Le Gouvernement a annoncé dans une conférence de presse qu'il avait supprimé par décret pris en Conseil des Ministres le recours devant la Cour de Cassation contre les décisions juridictionnelles du BCEC. Si l'on peut comprendre la responsabilité du Gouvernement et surtout du Chef de l'Etat, garant en vertu de l'article 136 de la constitution de 1987 du bon fonctionnement de toutes les institutions publiques, pour la résolution de la crise ouverte par l'arrêt de la Cour de Cassation, on ne peut admettre que le recours juridictionnel en matière électorale a été supprimé. Ce recours extérieur au CEP n'est pas contraire à la constitution, comme on semble le prétendre. Le CEP, tel qu'il fonctionne actuellement est, à l'évidence, un facteur de crise. On risquerait de voir proclamer deux résultats électoraux différents. L'absence de recours contre les décisions des différents Conseils Electoraux Provisoires a plongé le pays dans la crise et la violence. La plupart des partis politiques en compétition électorale ont été victimes des irrégularités commises par des CEPs précédents. Le Conseil Electoral Provisoire ne peut être juge et partie. C'est même un principe de droit naturel que l'auteur d'une décision ne peut pas être son propre juge. On peut même attaquer une décision juridictionnelle du CEP devant la Cour, même en l'absence de texte le prévoyant. On doit se rappeler que lorsque les voies de droit sont totalement fermées, les citoyens ne peuvent recourir qu'à la violence et à la vengeance privée.

Mais, de son côté, la Cour de Cassation aurait dû se montrer plus responsable.

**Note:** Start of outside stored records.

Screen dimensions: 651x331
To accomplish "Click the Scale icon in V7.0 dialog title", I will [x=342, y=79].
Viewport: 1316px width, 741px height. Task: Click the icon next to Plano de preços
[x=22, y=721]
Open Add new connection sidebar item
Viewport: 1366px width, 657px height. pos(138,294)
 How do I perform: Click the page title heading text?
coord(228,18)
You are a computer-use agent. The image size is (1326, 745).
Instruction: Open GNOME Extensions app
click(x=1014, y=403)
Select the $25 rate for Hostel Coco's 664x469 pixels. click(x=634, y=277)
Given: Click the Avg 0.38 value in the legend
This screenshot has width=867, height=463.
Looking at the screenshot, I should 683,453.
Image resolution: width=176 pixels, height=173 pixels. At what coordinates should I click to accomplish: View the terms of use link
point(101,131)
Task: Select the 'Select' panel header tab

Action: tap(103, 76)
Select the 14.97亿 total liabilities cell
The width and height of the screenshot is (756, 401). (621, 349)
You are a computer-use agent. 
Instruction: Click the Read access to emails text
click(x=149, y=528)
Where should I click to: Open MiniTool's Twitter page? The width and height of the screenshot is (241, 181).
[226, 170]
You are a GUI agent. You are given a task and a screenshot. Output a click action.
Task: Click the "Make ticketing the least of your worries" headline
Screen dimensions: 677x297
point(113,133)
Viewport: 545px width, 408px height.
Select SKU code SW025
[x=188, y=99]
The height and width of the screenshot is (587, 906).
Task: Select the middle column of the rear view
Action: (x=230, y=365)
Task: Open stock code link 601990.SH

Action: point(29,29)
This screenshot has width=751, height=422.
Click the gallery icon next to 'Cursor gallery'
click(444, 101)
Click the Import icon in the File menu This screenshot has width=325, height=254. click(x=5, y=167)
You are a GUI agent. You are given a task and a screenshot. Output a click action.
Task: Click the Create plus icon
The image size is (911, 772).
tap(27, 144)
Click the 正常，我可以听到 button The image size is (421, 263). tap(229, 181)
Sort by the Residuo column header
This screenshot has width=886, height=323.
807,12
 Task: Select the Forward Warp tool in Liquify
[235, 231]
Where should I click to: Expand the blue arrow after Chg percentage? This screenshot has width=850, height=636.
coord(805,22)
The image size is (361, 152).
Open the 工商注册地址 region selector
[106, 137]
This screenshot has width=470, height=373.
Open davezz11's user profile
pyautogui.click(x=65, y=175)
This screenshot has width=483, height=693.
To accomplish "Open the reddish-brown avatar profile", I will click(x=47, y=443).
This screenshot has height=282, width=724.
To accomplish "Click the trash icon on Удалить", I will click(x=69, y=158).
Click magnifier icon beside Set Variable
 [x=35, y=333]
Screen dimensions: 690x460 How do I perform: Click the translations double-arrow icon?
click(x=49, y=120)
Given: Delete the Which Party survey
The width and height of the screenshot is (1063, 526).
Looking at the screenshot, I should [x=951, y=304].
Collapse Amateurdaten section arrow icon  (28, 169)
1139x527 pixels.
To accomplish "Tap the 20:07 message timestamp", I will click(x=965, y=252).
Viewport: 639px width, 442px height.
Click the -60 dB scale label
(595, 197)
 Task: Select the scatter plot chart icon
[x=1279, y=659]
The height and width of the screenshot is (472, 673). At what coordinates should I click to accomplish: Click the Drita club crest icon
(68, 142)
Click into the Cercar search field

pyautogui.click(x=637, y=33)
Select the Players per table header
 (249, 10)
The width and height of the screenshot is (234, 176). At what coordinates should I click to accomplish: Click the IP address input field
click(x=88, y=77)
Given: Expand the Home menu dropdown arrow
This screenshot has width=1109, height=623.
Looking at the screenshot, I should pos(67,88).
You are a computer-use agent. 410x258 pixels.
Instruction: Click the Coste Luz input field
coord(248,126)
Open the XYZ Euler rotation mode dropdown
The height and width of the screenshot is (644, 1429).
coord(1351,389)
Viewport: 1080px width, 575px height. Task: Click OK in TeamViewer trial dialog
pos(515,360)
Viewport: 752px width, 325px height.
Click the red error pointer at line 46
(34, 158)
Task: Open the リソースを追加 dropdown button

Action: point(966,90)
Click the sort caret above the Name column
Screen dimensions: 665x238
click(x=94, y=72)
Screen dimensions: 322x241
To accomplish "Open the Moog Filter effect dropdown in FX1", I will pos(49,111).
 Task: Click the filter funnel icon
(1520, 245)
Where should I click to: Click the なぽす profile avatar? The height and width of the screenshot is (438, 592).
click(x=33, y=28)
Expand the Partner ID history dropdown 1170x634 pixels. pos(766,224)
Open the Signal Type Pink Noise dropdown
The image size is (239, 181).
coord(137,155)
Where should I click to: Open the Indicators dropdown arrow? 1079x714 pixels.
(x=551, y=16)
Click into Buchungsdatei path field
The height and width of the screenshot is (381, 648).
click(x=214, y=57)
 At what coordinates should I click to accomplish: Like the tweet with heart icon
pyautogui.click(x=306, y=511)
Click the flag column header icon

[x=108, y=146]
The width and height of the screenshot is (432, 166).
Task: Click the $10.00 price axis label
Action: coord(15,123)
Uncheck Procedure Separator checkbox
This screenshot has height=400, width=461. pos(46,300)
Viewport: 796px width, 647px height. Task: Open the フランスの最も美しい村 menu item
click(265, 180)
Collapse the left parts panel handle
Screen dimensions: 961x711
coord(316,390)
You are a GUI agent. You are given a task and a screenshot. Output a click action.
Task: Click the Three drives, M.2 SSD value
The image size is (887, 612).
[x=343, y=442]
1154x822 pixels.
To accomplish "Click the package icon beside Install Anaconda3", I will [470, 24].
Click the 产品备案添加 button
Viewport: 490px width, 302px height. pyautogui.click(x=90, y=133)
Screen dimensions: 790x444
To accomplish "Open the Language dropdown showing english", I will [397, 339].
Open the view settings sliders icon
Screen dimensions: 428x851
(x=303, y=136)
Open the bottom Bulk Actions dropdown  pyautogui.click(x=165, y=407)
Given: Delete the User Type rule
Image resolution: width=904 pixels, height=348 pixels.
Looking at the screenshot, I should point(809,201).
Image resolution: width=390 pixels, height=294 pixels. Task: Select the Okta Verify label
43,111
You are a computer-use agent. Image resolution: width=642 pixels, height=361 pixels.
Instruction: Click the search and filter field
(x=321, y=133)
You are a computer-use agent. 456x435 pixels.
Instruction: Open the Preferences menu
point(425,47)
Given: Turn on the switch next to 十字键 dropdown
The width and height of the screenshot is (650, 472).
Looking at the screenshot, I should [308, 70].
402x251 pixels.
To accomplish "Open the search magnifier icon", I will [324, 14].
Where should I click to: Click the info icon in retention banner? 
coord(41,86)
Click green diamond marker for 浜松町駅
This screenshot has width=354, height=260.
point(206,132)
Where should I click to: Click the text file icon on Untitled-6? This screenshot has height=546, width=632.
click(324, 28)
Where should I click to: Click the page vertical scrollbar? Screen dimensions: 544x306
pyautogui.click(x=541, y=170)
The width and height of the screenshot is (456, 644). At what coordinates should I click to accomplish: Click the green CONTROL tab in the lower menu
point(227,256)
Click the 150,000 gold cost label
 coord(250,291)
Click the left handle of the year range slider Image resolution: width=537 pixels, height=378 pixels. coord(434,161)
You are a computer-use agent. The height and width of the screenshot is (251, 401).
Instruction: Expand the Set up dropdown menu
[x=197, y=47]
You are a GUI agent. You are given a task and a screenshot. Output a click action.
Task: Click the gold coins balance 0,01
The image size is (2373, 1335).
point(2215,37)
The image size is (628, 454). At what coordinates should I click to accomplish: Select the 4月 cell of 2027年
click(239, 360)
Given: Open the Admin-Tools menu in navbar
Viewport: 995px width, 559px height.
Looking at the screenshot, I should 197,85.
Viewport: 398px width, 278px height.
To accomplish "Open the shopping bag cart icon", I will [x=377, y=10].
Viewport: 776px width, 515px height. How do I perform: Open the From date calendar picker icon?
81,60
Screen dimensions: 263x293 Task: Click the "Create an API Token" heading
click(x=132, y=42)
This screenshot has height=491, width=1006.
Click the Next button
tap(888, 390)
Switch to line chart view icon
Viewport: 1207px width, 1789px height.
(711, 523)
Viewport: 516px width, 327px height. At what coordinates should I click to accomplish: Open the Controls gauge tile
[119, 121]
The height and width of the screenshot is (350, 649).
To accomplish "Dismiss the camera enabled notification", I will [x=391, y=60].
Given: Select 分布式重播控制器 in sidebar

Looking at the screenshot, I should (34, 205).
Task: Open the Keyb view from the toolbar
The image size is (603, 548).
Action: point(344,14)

Par son arrêt qui comporte le susdit motif erroné et inconstitutionnel, elle s'est discréditée et n'inspire plus confiance aux justiciables. Des citoyens se demandent si la Cour, juridiction de dernier recours, est défaillante qui va protéger leurs droits quand ils sont violés ou foulés aux pieds?

On devrait se sentir en sécurité lorsqu'on se présente devant la Cour de Cassation. Celle-ci devrait être le rempart contre l'arbitraire, l'injustice et les violations des droits civils, commerciaux, administratifs, de travail, électoraux ... Elle doit dire le mot du droit envers et contre tous, y compris contre les autorités publiques et les dirigeants politiques ou d'entreprises. Elle doit veiller à l'indépendance du pouvoir judiciaire. Elle doit contribuer à l'instauration d'un Etat Haïtien de Droit. Sinon, les citoyens seront sans défense et sans protection et le progrès économique et social du pays sera compromis.




Les Juges de la Cour doivent prendre conscience de la haute et noble mission dont ils sont investis et privilégier l'intérêt général. Ils doivent travailler pour restaurer l'image et l'autorité de la Cour qui sont affectées par cet arrêt.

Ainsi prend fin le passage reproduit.